Carrier proteins are chemically linked to poorly immunogenic antigens to generate conjugate vaccines, significantly improving immunogenicity. CRM197, a genetically detoxified diphtheria toxin (DT) mutant carrying the G52E mutation, is a widely used carrier protein as it retains lysine residues for antigen conjugation. In the past, CRM197 has been expressed in Corynebacterium diphtheriae, but low yields and high costs have prompted the exploration of alternative expression systems. Although high-yield expression and native refolding of CRM197 in E. coli are challenging due to its reducing cytoplasm, recent advances have enabled the production of soluble and well-folded recombinant CRM197 proteins, namely EcoCRM® and EcoCRM®(-Met).

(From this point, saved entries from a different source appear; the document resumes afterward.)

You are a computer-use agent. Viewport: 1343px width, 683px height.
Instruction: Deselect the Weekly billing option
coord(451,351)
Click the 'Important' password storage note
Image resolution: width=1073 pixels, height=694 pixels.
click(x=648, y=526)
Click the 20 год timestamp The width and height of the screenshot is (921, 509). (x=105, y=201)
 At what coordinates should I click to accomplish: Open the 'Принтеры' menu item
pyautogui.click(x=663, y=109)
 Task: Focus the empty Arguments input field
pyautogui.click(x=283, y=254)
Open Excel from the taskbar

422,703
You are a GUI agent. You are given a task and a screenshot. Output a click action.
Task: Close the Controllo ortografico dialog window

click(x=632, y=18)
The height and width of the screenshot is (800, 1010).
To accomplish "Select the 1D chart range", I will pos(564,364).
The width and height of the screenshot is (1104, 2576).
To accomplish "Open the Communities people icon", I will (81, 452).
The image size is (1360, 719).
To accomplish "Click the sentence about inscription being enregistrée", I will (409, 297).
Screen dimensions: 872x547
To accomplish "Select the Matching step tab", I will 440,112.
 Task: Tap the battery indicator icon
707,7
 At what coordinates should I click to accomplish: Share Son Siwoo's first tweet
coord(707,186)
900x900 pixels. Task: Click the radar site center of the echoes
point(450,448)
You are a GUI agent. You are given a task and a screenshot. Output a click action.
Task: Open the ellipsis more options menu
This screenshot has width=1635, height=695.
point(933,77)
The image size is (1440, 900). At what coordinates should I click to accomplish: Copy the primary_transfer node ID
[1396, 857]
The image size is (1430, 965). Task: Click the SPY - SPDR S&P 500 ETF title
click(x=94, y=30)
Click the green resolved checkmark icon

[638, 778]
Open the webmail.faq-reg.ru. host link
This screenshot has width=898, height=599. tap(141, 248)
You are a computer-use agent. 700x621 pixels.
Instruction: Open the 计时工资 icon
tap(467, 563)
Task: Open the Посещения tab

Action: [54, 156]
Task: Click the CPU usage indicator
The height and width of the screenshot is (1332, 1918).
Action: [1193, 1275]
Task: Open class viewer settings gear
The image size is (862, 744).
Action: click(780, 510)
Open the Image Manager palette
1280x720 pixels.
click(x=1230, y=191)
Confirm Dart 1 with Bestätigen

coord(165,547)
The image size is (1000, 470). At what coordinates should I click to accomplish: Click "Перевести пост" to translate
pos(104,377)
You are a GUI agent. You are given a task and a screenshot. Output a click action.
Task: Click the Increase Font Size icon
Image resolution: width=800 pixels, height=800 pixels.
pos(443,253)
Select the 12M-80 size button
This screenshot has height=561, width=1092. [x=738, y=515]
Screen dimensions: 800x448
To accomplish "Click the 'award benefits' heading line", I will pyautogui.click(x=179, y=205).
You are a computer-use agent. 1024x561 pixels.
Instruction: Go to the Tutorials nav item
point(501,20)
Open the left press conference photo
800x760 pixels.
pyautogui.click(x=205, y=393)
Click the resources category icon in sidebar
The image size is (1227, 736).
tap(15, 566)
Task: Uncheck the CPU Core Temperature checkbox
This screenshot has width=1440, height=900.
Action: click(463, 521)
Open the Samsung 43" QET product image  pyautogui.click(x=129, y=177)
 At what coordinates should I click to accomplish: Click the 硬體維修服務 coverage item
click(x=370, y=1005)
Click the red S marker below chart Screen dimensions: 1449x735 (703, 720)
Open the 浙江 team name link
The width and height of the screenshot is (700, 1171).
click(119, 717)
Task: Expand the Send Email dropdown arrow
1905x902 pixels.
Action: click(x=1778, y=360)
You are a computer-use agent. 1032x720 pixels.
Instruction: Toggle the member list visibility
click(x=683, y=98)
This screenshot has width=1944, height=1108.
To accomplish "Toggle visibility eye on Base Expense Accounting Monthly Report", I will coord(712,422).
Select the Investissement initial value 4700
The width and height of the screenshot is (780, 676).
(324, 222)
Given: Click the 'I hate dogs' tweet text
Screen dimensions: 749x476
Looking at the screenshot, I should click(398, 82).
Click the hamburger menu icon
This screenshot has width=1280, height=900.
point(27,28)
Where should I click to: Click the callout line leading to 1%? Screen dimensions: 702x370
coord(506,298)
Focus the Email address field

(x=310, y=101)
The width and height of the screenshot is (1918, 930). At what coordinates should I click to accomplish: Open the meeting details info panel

In this study, we use Hydrogen/Deuterium eXchange Mass Spectrometry (HDX-MS) to compare the structural dynamics of EcoCRM and EcoCRM(-Met) with DT wild-type. Our HDX-MS data show that the presence or the absence of the N-terminal methionine does not affect the structural dynamics of the two recombinant EcoCRM proteins. Furthermore, our results elucidate the molecular mechanism underlying the lack of toxicity of CRM197 compared to DT wild-type: the G52E mutation in the CRM197 proteins exclusively alters the stability of the NAD-binding pocket and induces allosteric effects within the receptor-binding domain. Altogether, these insights support the substitution of CRM197 produced by C. diphtheriae with the recombinant EcoCRM and EcoCRM(-Met) proteins produced in E. coli, offering a cost-effective solution for use in conjugate vaccines. Data are available via ProteomeXchange with identifier PXD057388.